The Nation Is Bankrupt: Lecture Performance
The Nation Is Bankrupt is a solo multimedia lecture performance that tells the story of the 2008 financial crisis through the semi-fictional love letters of JP Morgan Chase CEO Jamie Dimon. The performance presents a more libidinal version of the events of one seminal weekend of the crisis in September of 2008, and the decade of cynicism and hypocrisy that followed the decisions made that weekend.
The letters in the performance are a cry in the dark from the insular world of high finance that continue to bring us all to the brink of financial, physical and moral ruin. As the crisis unfolds, with free market ideology teetering at the edge of oblivion, Dimon has time to reflect on the roots of his brand of capitalism — sparked from enlightenment ideals, bent to justify colonial rule and maligned beyond recognition by present day machine run markets.
The performance blurs the line between subject and performer. As the Jamie Dimon onstage wrestles with the abstractions in his life, the composed tone of the performance unhinges. The abstractions of the economy have begun to unravel and are having disastrous effects in real life and on his identity. At the same time, the abstracted distance from which Dimon has lived his personal life and formed his opinions of the world is also collapsing. As his world implodes, a white man in a suit, confidently assured of his place at the center of attention, begins to unwind.
Video Excerpt: Introduction
Live Performance Excerpt: Letter To Lover #1
Live Performance excerpt: Letter to Daughter Julia
Live Performance (Full) Dixon Place, NYC August 2015
Performance Details
Technical Details:
Performer: Nathaniel Sullivan, single performer
Running Time: 45 minutes - 1 hour (variable)
Visuals: projector and wall or screen. Video feed run from Quicktime on laptop.
Sound: One microphone (either handheld or clip on), PA system running sound from laptop and mixing with vocals.
Room: Dimensions very adaptable; I have performed this piece in theatrical settings for 125 people and in smaller gallery spaces with folding chairs set up for 20. Either set up works.
Performance History:
Maine College of Art, Portland, ME
IPPE Conference, Lille, France
May Day Rooms, London, England
Nieuwland, Amsterdam, Netherlands
Museum of Contemporary Art, Tucson, AZ
SLA307, New York, NY
IPPE Conference, Berlin, Germany
Vox Populi, Philadelphia, PA
Kresge Theatre, Carnegie Mellon University, Pittsburgh, PA
Performancy Forum, Brooklyn, NY
Dixon Place, New York, NY
Prelude Festival, New York, NY
Sunview Luncheonette, Brooklyn, NY
Spark!, Syracuse, NY
Brooklyn International Performance Art Festival, Brooklyn NY
Galapagos Art Space, Brooklyn, NY
Detailed Performance Summary
While being held at the Federal Reserve, Jamie Dimon writes letters to lovers, family and colleagues.
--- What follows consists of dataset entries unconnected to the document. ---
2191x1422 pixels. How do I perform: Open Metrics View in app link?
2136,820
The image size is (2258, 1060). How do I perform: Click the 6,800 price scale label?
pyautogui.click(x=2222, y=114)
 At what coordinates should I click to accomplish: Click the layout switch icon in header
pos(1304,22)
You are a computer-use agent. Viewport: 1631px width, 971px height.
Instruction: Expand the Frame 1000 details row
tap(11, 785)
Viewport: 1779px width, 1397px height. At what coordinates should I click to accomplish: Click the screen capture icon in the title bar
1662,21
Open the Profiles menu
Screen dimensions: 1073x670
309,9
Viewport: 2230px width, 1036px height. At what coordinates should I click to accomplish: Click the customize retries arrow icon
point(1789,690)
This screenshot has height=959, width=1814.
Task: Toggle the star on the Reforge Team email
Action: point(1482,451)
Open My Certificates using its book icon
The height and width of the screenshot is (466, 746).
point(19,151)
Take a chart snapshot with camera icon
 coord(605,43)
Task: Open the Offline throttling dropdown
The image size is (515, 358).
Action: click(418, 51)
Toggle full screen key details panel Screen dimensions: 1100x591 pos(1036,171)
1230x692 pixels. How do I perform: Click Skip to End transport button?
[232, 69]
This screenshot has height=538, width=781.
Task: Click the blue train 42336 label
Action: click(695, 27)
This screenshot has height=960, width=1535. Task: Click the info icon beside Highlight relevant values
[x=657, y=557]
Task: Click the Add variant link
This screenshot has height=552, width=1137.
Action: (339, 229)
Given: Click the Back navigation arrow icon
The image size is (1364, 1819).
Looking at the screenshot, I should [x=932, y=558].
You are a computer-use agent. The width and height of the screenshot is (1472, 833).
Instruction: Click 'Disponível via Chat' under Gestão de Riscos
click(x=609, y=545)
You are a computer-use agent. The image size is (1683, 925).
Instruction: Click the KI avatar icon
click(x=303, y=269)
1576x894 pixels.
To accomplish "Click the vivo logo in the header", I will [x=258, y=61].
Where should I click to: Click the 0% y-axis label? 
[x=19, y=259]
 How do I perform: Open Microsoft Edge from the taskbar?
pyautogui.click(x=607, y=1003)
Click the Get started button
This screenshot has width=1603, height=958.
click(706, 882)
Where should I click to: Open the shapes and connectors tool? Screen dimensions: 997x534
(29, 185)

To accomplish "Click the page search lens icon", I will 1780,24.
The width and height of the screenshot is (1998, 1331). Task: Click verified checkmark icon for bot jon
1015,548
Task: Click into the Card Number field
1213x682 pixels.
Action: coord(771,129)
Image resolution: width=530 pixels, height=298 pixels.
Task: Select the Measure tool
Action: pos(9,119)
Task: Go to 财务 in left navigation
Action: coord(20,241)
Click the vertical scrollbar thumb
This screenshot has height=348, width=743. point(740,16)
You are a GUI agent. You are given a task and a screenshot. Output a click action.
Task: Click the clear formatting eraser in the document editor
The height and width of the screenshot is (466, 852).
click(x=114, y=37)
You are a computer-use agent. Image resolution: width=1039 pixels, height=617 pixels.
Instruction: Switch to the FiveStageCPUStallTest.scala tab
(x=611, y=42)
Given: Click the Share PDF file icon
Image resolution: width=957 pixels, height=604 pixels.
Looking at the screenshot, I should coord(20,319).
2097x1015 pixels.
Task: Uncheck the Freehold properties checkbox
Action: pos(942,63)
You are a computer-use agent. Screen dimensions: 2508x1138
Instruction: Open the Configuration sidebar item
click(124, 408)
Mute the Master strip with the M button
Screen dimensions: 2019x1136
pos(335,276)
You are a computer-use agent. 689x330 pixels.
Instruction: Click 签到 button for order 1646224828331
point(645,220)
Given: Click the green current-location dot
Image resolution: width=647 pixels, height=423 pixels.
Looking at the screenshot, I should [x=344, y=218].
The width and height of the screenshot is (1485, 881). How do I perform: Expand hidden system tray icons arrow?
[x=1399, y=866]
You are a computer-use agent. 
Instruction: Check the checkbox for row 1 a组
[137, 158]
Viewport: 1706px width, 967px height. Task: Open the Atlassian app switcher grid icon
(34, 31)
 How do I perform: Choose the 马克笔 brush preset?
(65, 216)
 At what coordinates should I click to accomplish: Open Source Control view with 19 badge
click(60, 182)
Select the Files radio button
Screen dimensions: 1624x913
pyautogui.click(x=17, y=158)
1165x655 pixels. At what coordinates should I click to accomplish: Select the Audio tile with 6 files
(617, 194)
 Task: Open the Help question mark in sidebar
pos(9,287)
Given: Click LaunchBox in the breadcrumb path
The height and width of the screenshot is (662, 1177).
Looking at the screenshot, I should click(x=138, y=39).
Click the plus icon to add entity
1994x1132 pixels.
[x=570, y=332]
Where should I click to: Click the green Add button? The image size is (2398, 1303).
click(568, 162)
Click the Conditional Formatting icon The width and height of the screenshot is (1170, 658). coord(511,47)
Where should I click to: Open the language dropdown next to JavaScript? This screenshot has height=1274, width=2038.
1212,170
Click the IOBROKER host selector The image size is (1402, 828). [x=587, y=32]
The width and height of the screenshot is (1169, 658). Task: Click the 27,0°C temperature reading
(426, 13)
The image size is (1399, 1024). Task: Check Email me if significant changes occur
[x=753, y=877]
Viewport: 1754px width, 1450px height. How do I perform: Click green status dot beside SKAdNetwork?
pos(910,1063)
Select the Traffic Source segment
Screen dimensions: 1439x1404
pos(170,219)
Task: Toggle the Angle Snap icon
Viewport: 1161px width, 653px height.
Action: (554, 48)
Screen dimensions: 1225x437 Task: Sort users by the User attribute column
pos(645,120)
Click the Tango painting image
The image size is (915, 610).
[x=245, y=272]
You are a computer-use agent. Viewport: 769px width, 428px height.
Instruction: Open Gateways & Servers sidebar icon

He gives a blow by blow account of a seminal weekend in the financial crisis, a precipice for the neoliberal order.
On Saturday morning, Dimon writes a much younger lover and compares the CEOs of America's largest banks to high school archetypes.
Next, he writes to his daughter expressing his concern that the neoliberal order might be over. The market has become machine run. He feels his world slipping away, his loss self engineered.
On Saturday evening, Dimon writes a co-worker / lover and tries to come up with a metaphor to describe capitalism. Is it the skyscraper? Evolution? He concludes that the enduring metaphor for capital in the 21st century is masturbation.
Willing to face his fears, Jamie writes a love letter to an algorithm. He tries to relate to a money making machine that he loves, but ultimately one who doesn't have a body and operates outside of perceptible time. In the middle of the night, Dimon gives in to an onanistic impulse. He descends into madness, a personal hell that is being actualized in the futures markets.
After a wretched night, Jamie Dimon wants to come home. In a bid for a second chance, he runs his love for his wife through a risk pricing model. He insists that he did not have sex with their maid.
In the next instant, Dimon writes the maid, lusting after her. He wonders about the notion of privilege that all the college kids are talking about. What the hell is white privilege supposed to be? He's Greek. He compares their love to his newly acquired Gauguin paintings.
Early Monday morning, the dust settles. There is a bailout in the works. Everything is going to be fine for Jamie Dimon and men like him. The bailout means that risk has been socialized, yet profit remains private. Writing to his Co-Head of Investment Banking, Dimon imagines that the economy is like a garden, a perfect cultivation meant to serve him and designed to suit his desires and passions.
"Bill, isn't this the kind of risk climate we have been dreaming about for centuries?"